Real Property Gains Tax Act (RPGTA)

1. Introduction of the Self-Assessment System on January 1, 2025

(Amendments encompass provisions related to the introduction of the Self-Assessment System (STS) for Sections 2, 13, 13A, 14, 15, 15A, 16A, 17, 19, 19A, 20, 21, 57A of the RPGTA 1976)

Effective from January 1, 2025, 

  1. the disposer will be responsible for computing their own tax within the RPGT return form. The disposer is allowed to submit a revised RPGT return form within 6 months from the RPGT return form’s due date.
  2. The RPGT return form will be considered an assessment initiated by the Director-General (DG) 
  3. deemed to have been served on the taxpayer when the return is filed. 
  4. documents must be retained for a period of 7 years from the conclusion of the year of assessment in which the assessment was generated.

Luxury Goods Tax (LGT)

An imposition of a 5% to 10% tax is planned for luxury goods, with no specific information provided regarding the value or a comprehensive list of the types of goods that will fall under the LGT.

Service Tax (Under Sales & Service Tax (SST) Act)

The current tax rate on services will be raised from 6% to 8%. However, it’s important to note that this tax increase will not be applicable to certain services such as food and beverage and telecommunications.

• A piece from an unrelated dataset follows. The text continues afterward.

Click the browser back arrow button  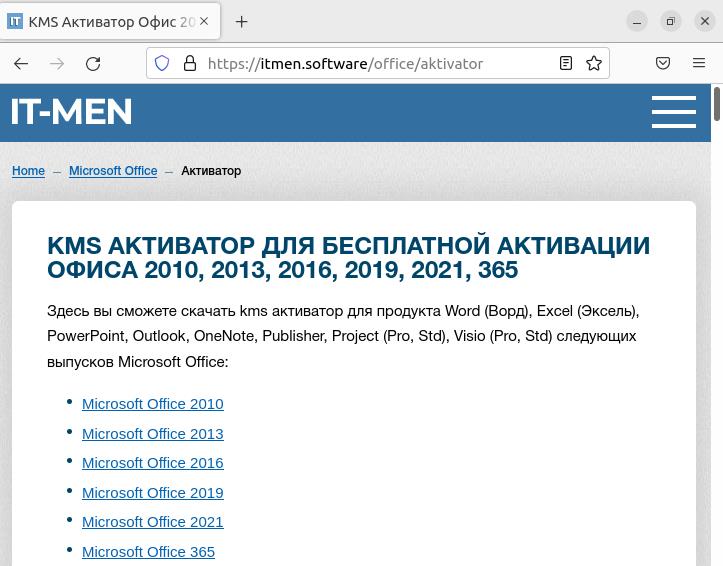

Entertainment Duty – Exemption and Amendment

The entertainment duty levied in the Federal Territories of Kuala Lumpur, Labuan, and Putrajaya will be adjusted or waived for applications submitted to the Ministry of Finance from January 1, 2024, to December 31, 2028, in the following manner:

Stage performances by local artists will be completely exempt from entertainment duty.

The entertainment duty rate for theme parks, family recreation centers, indoor gaming centers, and simulators will be reduced from 25% to 5%.

The entertainment duty rate for stage performances by international artists and other entertainment events or venues, including film screenings, sports, e-sports, gaming, zoos, aquariums, circuses, and exhibitions, will be lowered from 25% to 10%.